Request 1: In the records, starting at the line containing "Given: Open the Shopping category dropdown" and ending at the line containing "Action: point(99,349)", swap "Viewport" for "Display" wherever it appears and give those lines again, all else unchanged.
****
The present work is also related to query log analysis and probabilistic topic modeling. Boldi et al. [5] introduced the notion of query-flow graphs to represent the knowledge about latent querying behavior. Poblete et al. [26] introduced a graph representation of the Web, which includes both structural and usage information. Deng and Lyu [14] proposed the Co-HITS algorithm to incorporate the query-URL bipartite graph with content information and establish its relation between the HITS and personalized PageRank algorithms. Sadikov et al. [30] approximated user search behavior by a Markov graph and partitioned the graph into a predefined number of query clusters. Craswell et al. [12] applied Markov random walk model to a large click log, producing a probabilistic ranking of documents for a given query. Recently, topic modeling is gaining momentum in textual data analysis. Blei et al. [4] proposed Latent Dirichlet Allocation (LDA) which derives the latent topics to capture the semantic relation between words in articles. Some extensions of LDA achieved good performances on named entity recognition [24], article analysis [20] and query log analysis [10, 19].

We notice that there are some related work about query clustering [38] and query suggestion [9]. Although they are conducted based on query log as well, they solve problems that are different from ours. The reason that our work is significantly different from query clustering is as follows. Our methods are primarily semi-supervised, meaning that some labeled data and predefined categories of interest are required. In contrast, query clustering is essentially unsupervised and the resultant clusters can be significantly deviated from the categories of interest. Hence, our methods and query clustering are applied in very different applications scenarios. The differences between our methods and query suggestion are essentially twofold: (1) Query suggestion aims to find some “relevant” queries which are similar to the input query. Hence, the primary goal of query suggestion is not classifying queries, which, however, is the focus of our work. (2) In commercial search engines such as Baidu and Yahoo, query classification is typically an upstream application of query suggestion, i.e., query classification are typically conducted preceding query suggestion. Therefore, our methods can be applied to enhance the existing query suggestion methods.

The differences between our work and the previous ones are essentially twofold. First, rather than relying on external knowledge bases, we focus on taking full advantage of the information available in the query log itself. We propose to collectively utilize three dimensions to comprehensively capture the information in query log, which is under-used in previous work. This multi-dimensional perspective fits well in the task of query intent mining. Second, our work investigates the effective ways of integrating the multi-dimensional information for query intent mining. To the best of our knowledge, no previous work has been done to conduct query intent mining by using such comprehensive information sources collectively and systematically.

3 Query log dimensions

In this section, we present the details of the three dimensions that we utilize for query intent mining. Some examples of query log entries are presented in Table 1. Each entry contains the query identifier, the user identifier, the search query, the timestamp at which the query is submitted, the rank of clicked snippet (if any) and the clicked URL (if any). Based on this information, we model the relations between search queries by the following three dimensions.

Table 1 Examples of search engine query log entries

3.1 URL dimension

The URL dimension aims at associating search queries via URL co-clicking. Search queries that result in the clickthrough on the same URL are associated with this dimension. For example, in Table 1, q 1 and q 5 can be related via the URL dimension since the two queries both result in clicking on the URL http://www.innsofcal.com/. Similar to previous work [22], clickthrough on the same URL are considered as a piece of explicit evidence for the commonality of query intent. As the clicked URLs are recorded for each query, this relation can be straightforwardly obtained from the query log.
****
Request 2: Say whether each statement agrees with the text on query log analysis, answering yes or no and quoting the deciding words: (a) Craswell et al. applied a Markov random walk model to a large click log. (b) The authors describe their methods as essentially unsupervised. (c) Each query log entry in Table 1 contains the user identifier.

Data to process:
****
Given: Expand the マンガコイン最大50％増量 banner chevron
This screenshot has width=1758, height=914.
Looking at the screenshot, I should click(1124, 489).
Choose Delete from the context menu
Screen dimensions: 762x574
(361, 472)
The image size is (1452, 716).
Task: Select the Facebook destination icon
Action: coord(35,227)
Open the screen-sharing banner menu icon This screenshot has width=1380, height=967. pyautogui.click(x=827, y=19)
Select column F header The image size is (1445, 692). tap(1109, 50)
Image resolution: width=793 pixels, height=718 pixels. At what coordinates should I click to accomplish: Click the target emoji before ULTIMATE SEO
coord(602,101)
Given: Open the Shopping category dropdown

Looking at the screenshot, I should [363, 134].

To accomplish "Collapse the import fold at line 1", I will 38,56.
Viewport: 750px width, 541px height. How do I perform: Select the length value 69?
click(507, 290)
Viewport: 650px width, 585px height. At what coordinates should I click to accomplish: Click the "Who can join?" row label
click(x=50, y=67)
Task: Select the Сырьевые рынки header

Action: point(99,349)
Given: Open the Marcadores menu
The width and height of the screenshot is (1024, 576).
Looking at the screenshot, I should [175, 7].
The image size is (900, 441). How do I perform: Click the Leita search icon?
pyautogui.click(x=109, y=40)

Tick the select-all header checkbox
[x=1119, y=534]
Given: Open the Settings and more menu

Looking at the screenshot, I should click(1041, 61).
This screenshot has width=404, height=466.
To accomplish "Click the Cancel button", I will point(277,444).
****
Full response 1:
Given: Open the Shopping category dropdown

Looking at the screenshot, I should [363, 134].

To accomplish "Collapse the import fold at line 1", I will 38,56.
Display: 750px width, 541px height. How do I perform: Select the length value 69?
click(507, 290)
Display: 650px width, 585px height. At what coordinates should I click to accomplish: Click the "Who can join?" row label
click(x=50, y=67)
Task: Select the Сырьевые рынки header

Action: point(99,349)

Full response 2:
(a) Yes: "Craswell et al. [12] applied Markov random walk model to a large click log"
(b) No: "Our methods are primarily semi-supervised"
(c) Yes: "Each entry contains the query identifier, the user identifier"